28日目『かわたれどき』

「俺…」

口走りそうになったところで目が覚めた。

11/28の早朝だった。

まだ、外は薄暗かったので二度寝しようと思ったが眠れない。

スマホでニュースを見ていたが成人男性の行方不明の報道は無くて、成人してると失踪しててもこんなものか…と思った。

外が少しずつ明るくなってきてたまには朝日でも見るかと薄いカーテンを開けた。

太陽の光がゆっくりと差してきて、昔に授業で聞いた、かわたれどきはこんな時間のことだったんだなとぼんやりした頭で思う。

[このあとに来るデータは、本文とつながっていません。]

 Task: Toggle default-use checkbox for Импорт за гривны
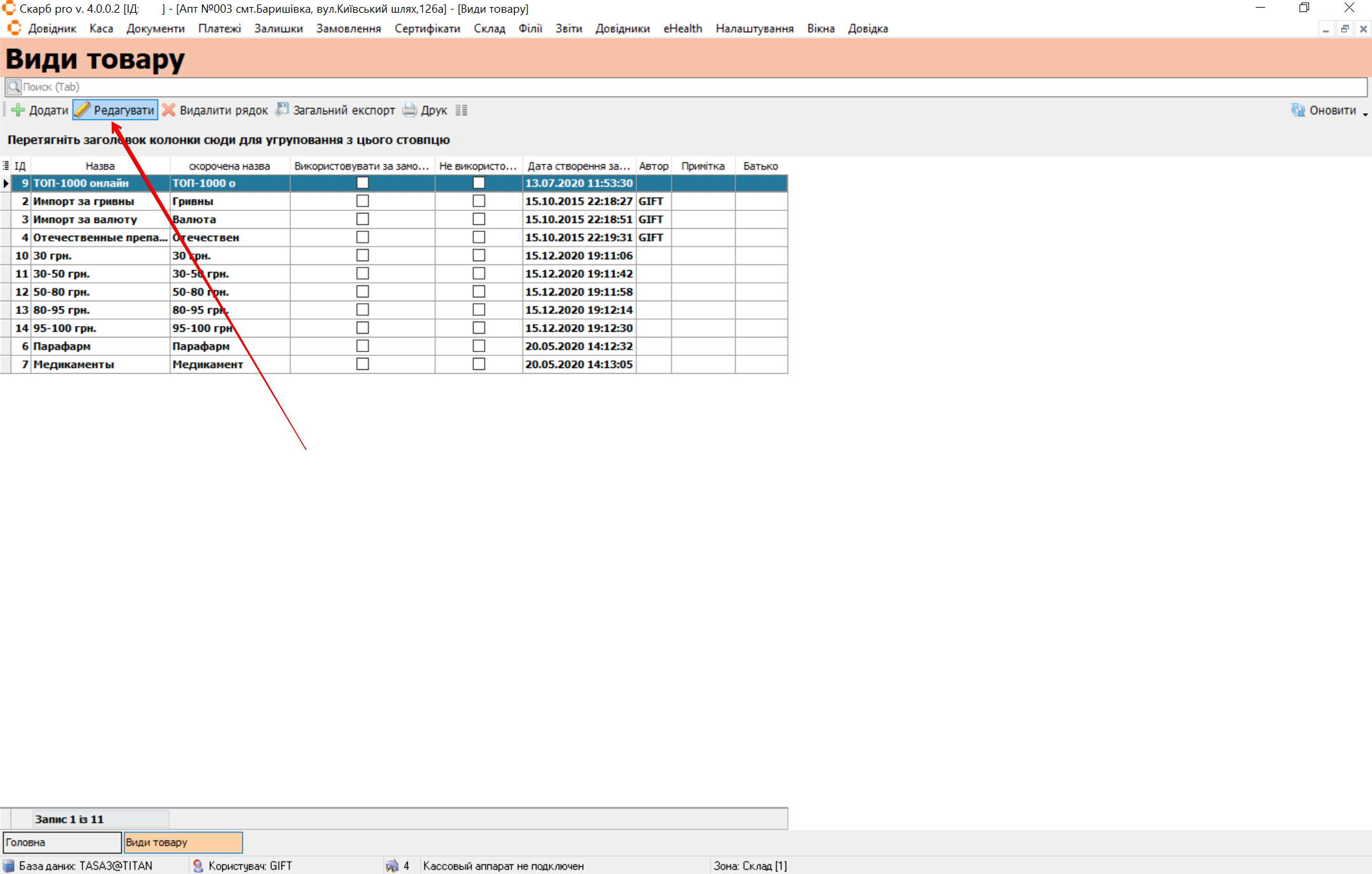[362, 201]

学生時代はギリギリまで寝ていたくてこんな時間に起きることもなかった。

遠足や修学旅行の時でさえ、ギリギリまで寝ていた。


さっきより明るくなったのでクーラーボックスを車に乗せた。全部の部屋を掃き掃除するためである。掃き掃除を終えた俺は3週間程、お世話になった実家を綺麗に片付けてから車に乗った。


車を走らせて湖の駐車場まで来た。

夕方前なのに車も停まってないし誰もいない。

自販機で買ったコーヒーを飲みながら暖房が効いた社内でまったりしてると眠くなってきた。

最近、眠りたい時に眠れないのは昼寝を挟んでいるからでは…と思ったが眠いもんは眠いので仮眠を取ることにした。

もう最近は夢を見ることに慣れてしまった。

どう足搔いても2人は出てくるのだ。


「29歳で死んだの」

「29歳で死んだんだよね」

また生首と向き合っている。

俺は静かに口を開いた。

「俺も29歳で死んだんだよね」

2人の生首は満面の笑みを浮かべた。